# Stated task
Recast the rows below as a JSON list of strings, one string per line, with blank lines omitted. Use only the lines from the one containing "The height and width of the screenshot is (199, 233)." through the one containing "Looking at the", both included.

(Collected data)
[START]

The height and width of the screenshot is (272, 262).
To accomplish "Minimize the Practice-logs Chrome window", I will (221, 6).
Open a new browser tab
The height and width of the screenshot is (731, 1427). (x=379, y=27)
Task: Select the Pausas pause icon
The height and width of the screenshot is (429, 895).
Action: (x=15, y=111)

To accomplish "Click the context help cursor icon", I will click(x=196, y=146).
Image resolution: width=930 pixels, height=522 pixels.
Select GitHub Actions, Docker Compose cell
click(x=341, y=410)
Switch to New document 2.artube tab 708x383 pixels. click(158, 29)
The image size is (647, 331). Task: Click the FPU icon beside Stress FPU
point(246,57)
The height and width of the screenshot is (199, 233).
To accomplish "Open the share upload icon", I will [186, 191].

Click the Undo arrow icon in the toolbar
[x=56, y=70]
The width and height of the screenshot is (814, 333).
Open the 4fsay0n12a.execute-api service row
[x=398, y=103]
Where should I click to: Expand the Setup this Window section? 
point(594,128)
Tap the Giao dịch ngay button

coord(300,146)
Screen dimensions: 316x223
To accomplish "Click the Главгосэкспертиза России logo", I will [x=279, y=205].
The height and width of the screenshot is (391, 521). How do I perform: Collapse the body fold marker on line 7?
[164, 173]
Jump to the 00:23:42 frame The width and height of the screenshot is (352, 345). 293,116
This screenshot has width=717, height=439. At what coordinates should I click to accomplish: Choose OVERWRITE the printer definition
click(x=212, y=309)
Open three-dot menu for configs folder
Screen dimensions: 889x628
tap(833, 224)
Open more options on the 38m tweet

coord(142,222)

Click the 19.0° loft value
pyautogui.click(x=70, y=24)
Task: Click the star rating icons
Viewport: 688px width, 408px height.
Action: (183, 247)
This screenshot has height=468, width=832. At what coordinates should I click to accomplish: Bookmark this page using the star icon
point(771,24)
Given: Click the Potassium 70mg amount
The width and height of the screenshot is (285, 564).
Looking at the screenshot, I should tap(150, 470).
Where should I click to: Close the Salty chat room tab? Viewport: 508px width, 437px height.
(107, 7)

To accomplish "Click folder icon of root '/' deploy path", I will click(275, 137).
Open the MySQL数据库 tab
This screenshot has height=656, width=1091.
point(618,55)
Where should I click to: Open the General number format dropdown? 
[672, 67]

[END]

# The result
[
  "The height and width of the screenshot is (199, 233).",
  "To accomplish \"Open the share upload icon\", I will [186, 191].",
  "Click the Undo arrow icon in the toolbar",
  "[x=56, y=70]",
  "The width and height of the screenshot is (814, 333).",
  "Open the 4fsay0n12a.execute-api service row",
  "[x=398, y=103]",
  "Where should I click to: Expand the Setup this Window section? ",
  "point(594,128)",
  "Tap the Giao dịch ngay button",
  "coord(300,146)",
  "Screen dimensions: 316x223",
  "To accomplish \"Click the Главгосэкспертиза России logo\", I will [x=279, y=205].",
  "The height and width of the screenshot is (391, 521). How do I perform: Collapse the body fold marker on line 7?",
  "[164, 173]",
  "Jump to the 00:23:42 frame The width and height of the screenshot is (352, 345). 293,116",
  "This screenshot has width=717, height=439. At what coordinates should I click to accomplish: Choose OVERWRITE the printer definition",
  "click(x=212, y=309)",
  "Open three-dot menu for configs folder",
  "Screen dimensions: 889x628",
  "tap(833, 224)",
  "Open more options on the 38m tweet",
  "coord(142,222)",
  "Click the 19.0° loft value",
  "pyautogui.click(x=70, y=24)",
  "Task: Click the star rating icons",
  "Viewport: 688px width, 408px height.",
  "Action: (183, 247)",
  "This screenshot has height=468, width=832. At what coordinates should I click to accomplish: Bookmark this page using the star icon",
  "point(771,24)",
  "Given: Click the Potassium 70mg amount",
  "The width and height of the screenshot is (285, 564).",
  "Looking at the screenshot, I should tap(150, 470)."
]